--- What to produce ---
What lines of the data hold the string "swatch"? Copy them all.

--*--

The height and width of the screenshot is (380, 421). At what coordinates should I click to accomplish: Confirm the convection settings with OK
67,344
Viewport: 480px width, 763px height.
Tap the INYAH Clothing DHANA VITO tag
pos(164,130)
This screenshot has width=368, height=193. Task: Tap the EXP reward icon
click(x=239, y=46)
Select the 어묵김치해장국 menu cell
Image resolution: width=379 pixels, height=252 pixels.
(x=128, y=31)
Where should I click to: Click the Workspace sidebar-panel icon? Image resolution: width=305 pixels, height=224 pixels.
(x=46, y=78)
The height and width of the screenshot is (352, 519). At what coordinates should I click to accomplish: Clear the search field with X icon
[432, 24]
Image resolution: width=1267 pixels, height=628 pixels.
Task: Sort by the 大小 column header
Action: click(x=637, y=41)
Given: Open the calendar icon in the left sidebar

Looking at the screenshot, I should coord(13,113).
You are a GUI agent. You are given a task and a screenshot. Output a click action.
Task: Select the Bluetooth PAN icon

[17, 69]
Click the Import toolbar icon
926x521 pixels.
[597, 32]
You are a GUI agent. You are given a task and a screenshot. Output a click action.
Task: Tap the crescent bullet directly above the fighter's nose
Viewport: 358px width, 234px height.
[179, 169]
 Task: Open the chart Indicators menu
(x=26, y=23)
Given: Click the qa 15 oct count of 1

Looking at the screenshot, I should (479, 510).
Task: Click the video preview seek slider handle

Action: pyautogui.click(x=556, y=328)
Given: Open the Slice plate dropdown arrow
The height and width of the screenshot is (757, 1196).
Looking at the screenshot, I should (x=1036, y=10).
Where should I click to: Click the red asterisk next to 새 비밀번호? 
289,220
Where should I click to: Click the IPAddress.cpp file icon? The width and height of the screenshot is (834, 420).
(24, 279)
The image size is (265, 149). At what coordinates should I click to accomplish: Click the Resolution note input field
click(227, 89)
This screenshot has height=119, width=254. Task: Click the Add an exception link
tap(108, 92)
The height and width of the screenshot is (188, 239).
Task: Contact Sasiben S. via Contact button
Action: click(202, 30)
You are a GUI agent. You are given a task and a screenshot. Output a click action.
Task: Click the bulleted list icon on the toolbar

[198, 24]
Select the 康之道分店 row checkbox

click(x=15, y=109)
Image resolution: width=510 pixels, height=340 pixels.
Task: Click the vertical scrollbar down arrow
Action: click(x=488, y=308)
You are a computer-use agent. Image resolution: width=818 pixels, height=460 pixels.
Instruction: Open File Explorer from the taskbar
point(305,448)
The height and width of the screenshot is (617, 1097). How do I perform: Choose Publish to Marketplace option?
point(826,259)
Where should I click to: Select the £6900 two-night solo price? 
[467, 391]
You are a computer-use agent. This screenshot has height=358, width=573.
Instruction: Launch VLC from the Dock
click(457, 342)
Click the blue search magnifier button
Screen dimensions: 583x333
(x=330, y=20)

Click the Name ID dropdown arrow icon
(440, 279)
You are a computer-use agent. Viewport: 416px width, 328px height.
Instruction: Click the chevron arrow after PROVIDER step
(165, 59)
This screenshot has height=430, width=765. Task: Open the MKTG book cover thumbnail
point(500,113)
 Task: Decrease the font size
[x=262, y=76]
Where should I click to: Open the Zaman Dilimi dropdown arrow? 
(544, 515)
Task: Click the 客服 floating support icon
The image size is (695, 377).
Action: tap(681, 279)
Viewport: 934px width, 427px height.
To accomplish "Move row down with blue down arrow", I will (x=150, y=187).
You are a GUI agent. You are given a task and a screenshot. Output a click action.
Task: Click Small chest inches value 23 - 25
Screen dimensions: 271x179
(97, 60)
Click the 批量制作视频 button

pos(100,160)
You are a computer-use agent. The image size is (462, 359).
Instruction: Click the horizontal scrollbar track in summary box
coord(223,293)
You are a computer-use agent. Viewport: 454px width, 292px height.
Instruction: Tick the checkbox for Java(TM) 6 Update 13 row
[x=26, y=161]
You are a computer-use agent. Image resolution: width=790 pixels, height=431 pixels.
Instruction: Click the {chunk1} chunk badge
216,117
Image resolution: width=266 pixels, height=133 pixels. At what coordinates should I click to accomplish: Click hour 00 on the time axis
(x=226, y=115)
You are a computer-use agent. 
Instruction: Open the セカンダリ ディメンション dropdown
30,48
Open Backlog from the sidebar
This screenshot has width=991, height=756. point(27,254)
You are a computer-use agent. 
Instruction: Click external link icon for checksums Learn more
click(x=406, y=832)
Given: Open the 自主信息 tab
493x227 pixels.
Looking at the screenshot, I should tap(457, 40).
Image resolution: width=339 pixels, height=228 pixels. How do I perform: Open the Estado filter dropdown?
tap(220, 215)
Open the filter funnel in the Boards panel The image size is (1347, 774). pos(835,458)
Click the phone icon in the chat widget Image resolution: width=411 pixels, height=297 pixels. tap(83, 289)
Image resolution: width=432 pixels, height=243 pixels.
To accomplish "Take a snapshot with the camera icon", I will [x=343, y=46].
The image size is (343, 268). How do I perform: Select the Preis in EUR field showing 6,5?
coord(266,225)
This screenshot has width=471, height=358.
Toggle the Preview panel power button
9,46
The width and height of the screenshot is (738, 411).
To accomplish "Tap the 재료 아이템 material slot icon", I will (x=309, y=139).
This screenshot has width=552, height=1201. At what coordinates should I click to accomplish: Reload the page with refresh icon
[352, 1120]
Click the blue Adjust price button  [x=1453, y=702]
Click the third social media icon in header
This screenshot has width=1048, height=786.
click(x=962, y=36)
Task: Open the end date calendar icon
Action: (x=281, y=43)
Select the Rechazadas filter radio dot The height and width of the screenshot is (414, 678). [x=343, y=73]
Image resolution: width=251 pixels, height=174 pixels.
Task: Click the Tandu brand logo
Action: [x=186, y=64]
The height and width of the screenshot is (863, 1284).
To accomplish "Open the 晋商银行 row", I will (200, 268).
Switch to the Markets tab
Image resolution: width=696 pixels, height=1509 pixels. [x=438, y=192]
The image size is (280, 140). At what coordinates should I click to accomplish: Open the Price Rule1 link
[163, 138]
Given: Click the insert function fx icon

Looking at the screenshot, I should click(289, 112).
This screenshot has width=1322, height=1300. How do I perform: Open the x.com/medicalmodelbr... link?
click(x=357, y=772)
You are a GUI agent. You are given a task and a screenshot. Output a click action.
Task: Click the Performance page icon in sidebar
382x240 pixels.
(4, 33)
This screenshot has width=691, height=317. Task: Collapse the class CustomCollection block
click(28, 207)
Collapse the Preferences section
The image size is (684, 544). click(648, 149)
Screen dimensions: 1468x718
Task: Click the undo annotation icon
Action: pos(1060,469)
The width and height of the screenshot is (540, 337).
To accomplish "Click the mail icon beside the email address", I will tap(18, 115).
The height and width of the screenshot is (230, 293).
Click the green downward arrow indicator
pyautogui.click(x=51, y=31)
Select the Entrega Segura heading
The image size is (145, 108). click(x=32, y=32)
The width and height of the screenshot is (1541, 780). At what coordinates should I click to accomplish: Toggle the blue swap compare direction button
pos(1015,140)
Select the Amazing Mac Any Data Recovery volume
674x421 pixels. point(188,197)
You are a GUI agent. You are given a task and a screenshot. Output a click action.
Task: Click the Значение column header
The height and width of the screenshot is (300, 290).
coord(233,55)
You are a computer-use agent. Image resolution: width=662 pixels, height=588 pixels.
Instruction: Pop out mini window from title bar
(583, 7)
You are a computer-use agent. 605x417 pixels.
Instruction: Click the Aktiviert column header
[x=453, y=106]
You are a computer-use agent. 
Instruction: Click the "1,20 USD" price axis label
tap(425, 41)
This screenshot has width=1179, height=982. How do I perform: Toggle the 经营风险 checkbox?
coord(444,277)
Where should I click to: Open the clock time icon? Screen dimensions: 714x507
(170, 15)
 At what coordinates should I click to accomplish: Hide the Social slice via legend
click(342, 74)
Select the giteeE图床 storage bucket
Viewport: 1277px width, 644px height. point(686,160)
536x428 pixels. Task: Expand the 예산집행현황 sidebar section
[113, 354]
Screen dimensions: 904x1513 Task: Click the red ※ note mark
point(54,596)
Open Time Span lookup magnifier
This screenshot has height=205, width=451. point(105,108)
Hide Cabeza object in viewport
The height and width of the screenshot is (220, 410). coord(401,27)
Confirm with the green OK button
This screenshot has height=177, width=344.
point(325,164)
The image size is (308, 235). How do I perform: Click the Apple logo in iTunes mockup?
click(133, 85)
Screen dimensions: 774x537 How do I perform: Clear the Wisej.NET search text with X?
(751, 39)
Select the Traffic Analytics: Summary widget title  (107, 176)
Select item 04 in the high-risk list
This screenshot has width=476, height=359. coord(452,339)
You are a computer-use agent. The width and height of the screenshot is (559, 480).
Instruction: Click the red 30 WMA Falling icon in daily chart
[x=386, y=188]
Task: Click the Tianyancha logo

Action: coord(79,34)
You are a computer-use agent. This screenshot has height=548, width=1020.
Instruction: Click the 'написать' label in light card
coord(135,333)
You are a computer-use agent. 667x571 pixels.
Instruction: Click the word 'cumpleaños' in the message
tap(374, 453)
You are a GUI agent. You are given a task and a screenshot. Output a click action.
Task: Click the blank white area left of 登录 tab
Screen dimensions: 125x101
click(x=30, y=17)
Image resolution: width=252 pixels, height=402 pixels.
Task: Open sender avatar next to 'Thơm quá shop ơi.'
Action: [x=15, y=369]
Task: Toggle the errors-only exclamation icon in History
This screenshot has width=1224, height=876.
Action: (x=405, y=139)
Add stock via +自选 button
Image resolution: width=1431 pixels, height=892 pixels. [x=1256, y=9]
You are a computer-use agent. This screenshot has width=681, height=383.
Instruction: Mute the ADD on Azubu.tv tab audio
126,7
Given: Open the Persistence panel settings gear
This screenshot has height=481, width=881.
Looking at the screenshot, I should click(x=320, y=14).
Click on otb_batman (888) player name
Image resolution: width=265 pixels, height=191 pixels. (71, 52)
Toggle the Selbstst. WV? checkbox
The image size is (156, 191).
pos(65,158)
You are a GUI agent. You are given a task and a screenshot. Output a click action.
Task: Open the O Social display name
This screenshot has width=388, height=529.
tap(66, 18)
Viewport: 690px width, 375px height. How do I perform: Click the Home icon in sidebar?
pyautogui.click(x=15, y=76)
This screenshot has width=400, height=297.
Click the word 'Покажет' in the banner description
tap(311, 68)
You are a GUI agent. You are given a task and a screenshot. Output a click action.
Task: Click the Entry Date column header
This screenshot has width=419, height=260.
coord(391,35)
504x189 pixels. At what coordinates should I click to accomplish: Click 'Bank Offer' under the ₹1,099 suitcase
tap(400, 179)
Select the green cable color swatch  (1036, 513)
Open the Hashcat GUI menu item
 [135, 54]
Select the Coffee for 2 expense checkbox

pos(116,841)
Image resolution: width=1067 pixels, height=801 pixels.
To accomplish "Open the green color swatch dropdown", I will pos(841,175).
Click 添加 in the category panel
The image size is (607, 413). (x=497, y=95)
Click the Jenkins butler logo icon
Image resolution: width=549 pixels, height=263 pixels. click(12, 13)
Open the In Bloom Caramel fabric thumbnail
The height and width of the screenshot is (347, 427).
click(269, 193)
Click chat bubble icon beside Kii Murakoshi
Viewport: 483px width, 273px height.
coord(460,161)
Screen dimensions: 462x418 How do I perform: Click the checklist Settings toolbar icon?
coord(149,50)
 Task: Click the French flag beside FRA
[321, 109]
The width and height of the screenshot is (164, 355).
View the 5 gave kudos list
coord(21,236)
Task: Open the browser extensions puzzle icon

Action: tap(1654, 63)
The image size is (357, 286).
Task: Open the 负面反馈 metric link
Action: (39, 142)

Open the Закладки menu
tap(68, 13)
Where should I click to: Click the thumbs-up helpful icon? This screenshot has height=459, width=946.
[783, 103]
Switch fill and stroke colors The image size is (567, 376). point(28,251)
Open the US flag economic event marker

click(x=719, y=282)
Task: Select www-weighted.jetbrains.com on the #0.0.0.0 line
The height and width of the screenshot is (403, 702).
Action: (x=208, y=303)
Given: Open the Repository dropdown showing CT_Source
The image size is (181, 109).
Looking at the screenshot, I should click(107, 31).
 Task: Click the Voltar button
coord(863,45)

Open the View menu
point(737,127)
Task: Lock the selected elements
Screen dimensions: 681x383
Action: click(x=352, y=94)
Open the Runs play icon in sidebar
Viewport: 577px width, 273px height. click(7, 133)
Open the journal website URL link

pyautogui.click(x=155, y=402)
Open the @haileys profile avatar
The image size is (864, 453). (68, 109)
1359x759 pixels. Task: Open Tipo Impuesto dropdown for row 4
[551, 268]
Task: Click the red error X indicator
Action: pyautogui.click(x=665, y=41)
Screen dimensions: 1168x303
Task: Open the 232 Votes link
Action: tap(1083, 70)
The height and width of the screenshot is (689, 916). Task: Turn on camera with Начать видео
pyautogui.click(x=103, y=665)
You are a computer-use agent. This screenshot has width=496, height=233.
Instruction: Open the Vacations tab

--*--

--- Solution below ---
Select the green cable color swatch  (1036, 513)
To accomplish "Open the green color swatch dropdown", I will pos(841,175).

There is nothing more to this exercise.